BACKGROUND: While active LINE-1 (L1) elements possess the ability to mobilize flanking sequences to different genomic loci through a process termed transduction influencing genomic content and structure, an approach for detecting polymorphic germline non-reference transductions in massively-parallel sequencing data has been lacking.

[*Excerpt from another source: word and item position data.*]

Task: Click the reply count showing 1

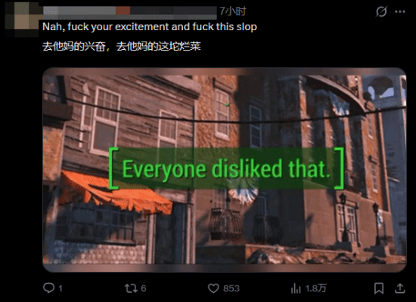Action: point(61,288)
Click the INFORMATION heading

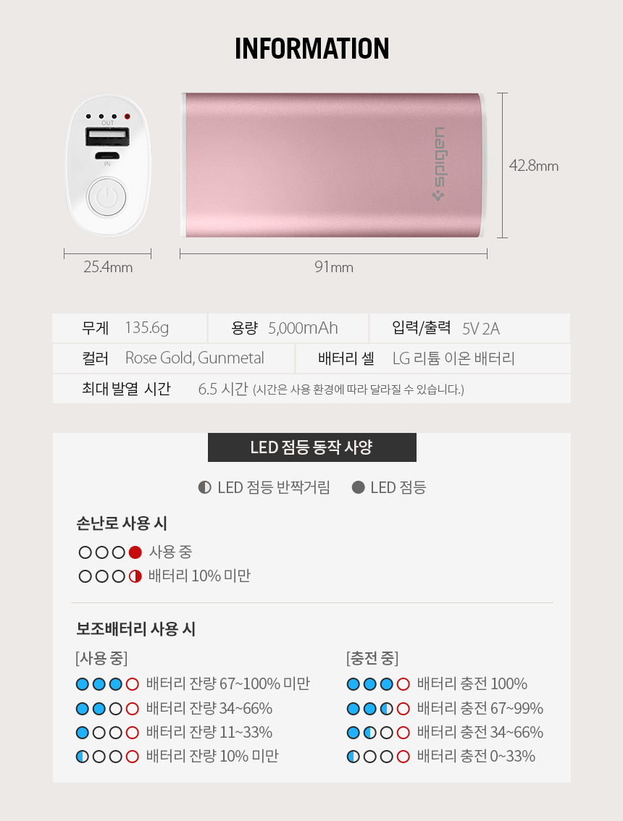click(x=312, y=49)
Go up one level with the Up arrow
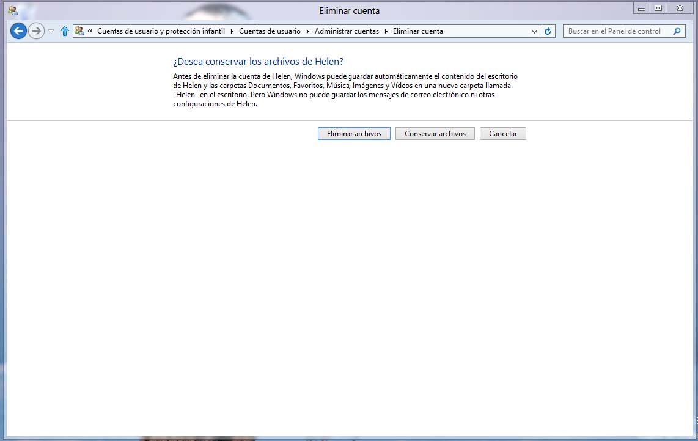Screen dimensions: 698x441 pyautogui.click(x=65, y=31)
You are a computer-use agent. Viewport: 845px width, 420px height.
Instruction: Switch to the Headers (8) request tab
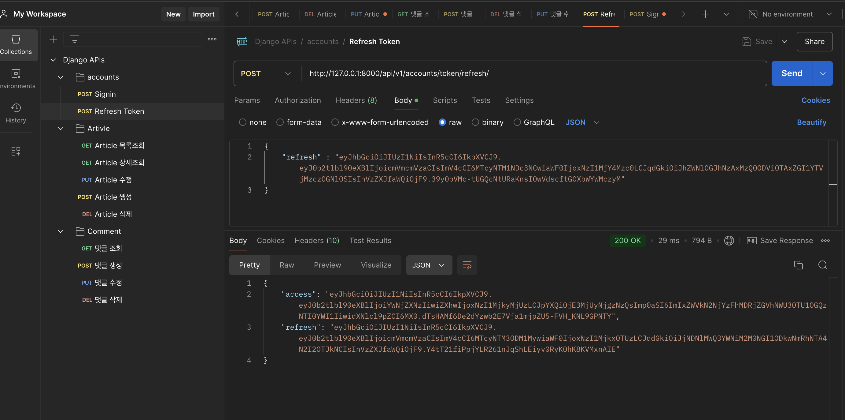tap(356, 100)
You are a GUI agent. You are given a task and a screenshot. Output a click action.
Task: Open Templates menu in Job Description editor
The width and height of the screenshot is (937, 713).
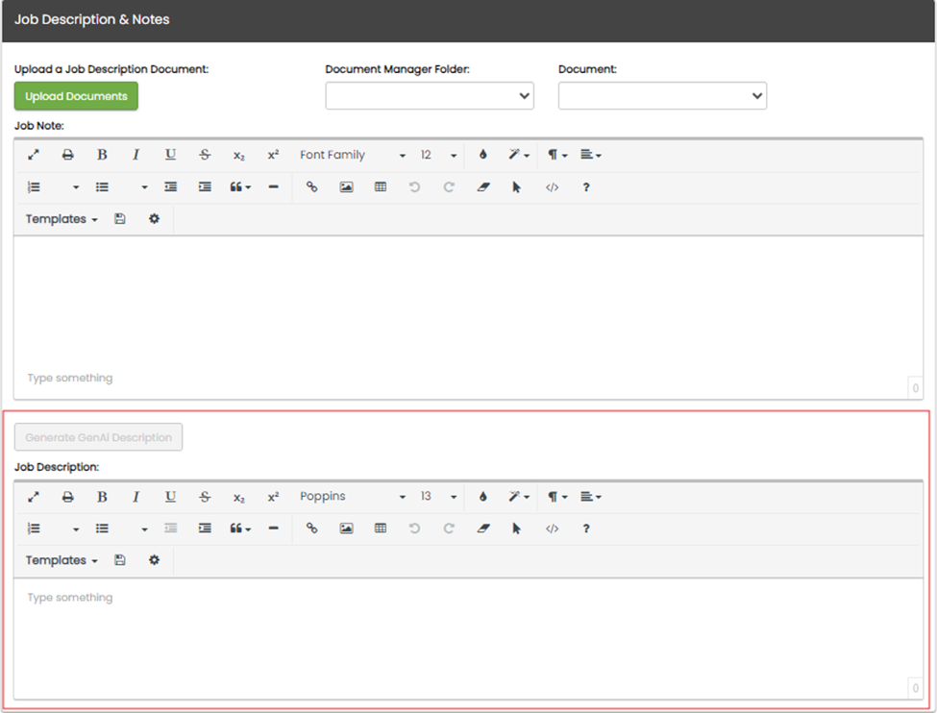62,560
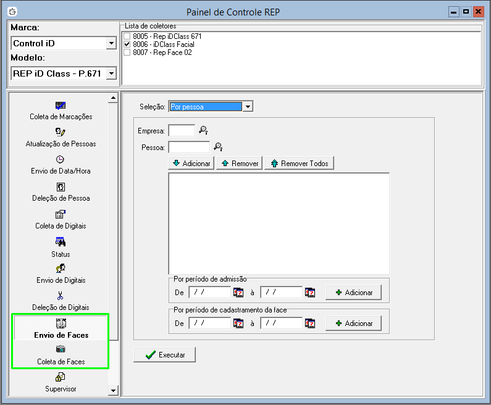491x405 pixels.
Task: Open Coleta de Digitais option
Action: click(61, 215)
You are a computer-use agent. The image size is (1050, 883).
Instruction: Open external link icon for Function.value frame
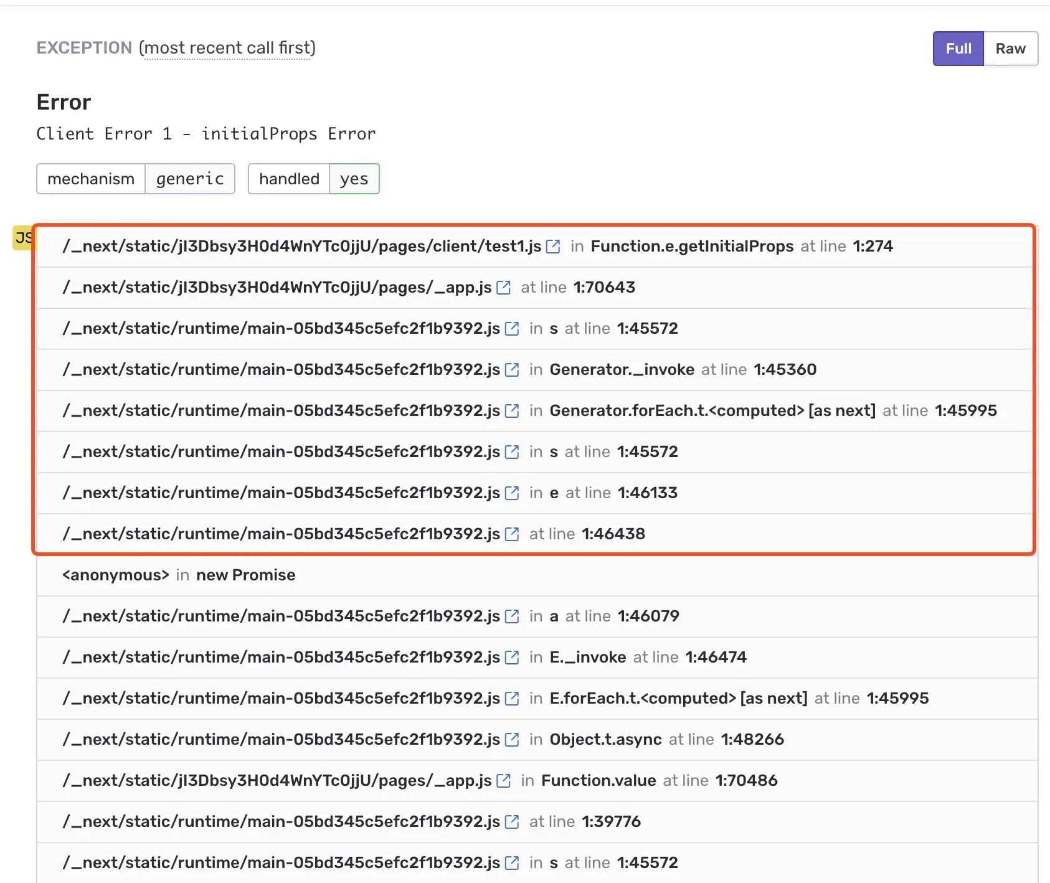504,781
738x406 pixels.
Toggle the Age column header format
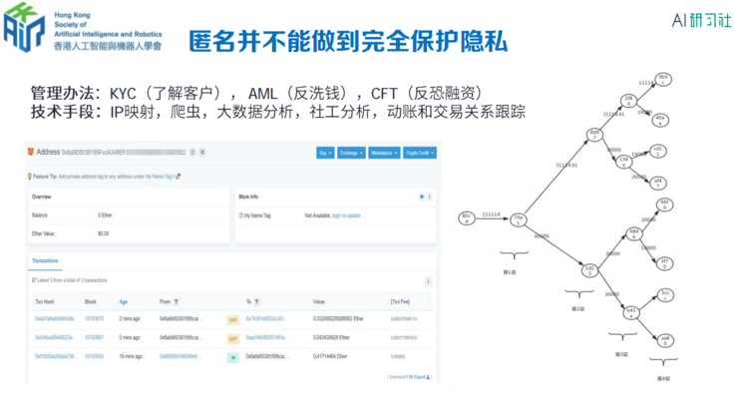[124, 300]
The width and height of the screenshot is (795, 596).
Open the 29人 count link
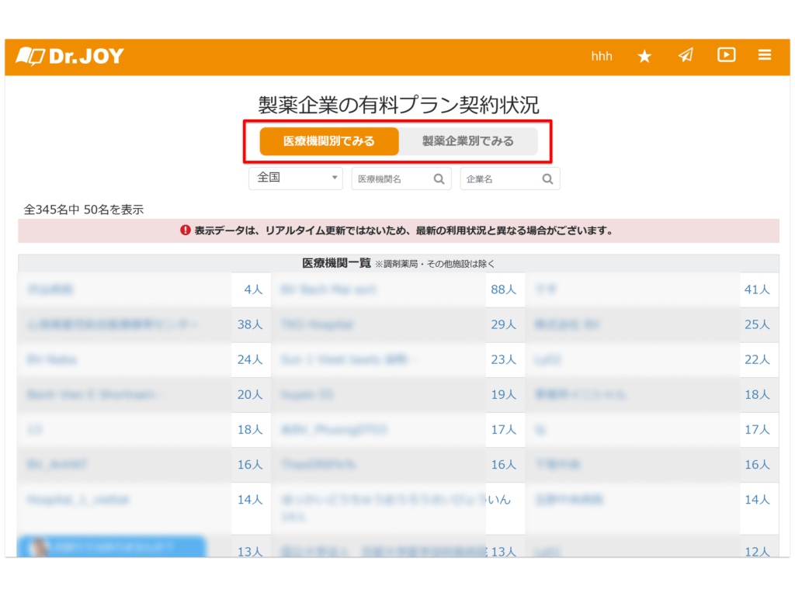pos(503,324)
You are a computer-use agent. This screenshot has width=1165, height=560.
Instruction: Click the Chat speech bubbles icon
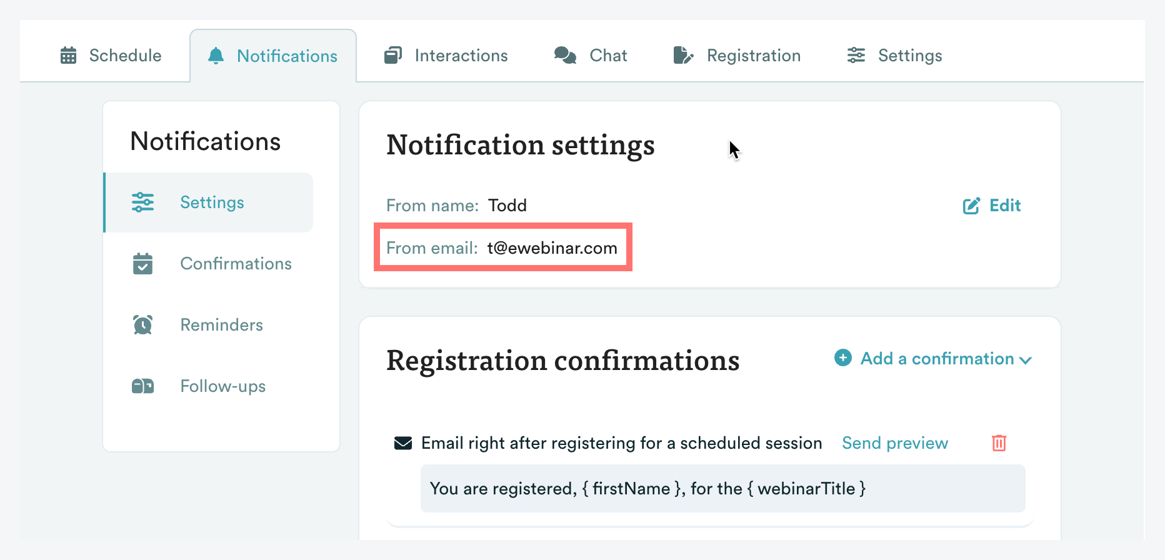coord(565,56)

RESULTS: Here we present the computational approach TIGER (Transduction Inference in GERmline genomes), enabling the discovery of non-reference L1-mediated transductions by combining L1 discovery with detection of unique insertion sequences and detailed characterization of insertion sites. We employed TIGER to characterize polymorphic transductions in fifteen genomes from non-human primate species (chimpanzee, orangutan and rhesus macaque), as well as in a human genome. We achieved high accuracy as confirmed by PCR and two single molecule DNA sequencing techniques, and uncovered differences in relative rates of transduction between primate species.

CONCLUSIONS: By enabling detection of polymorphic transductions, TIGER makes this form of relevant structural variation amenable for population and personal genome analysis.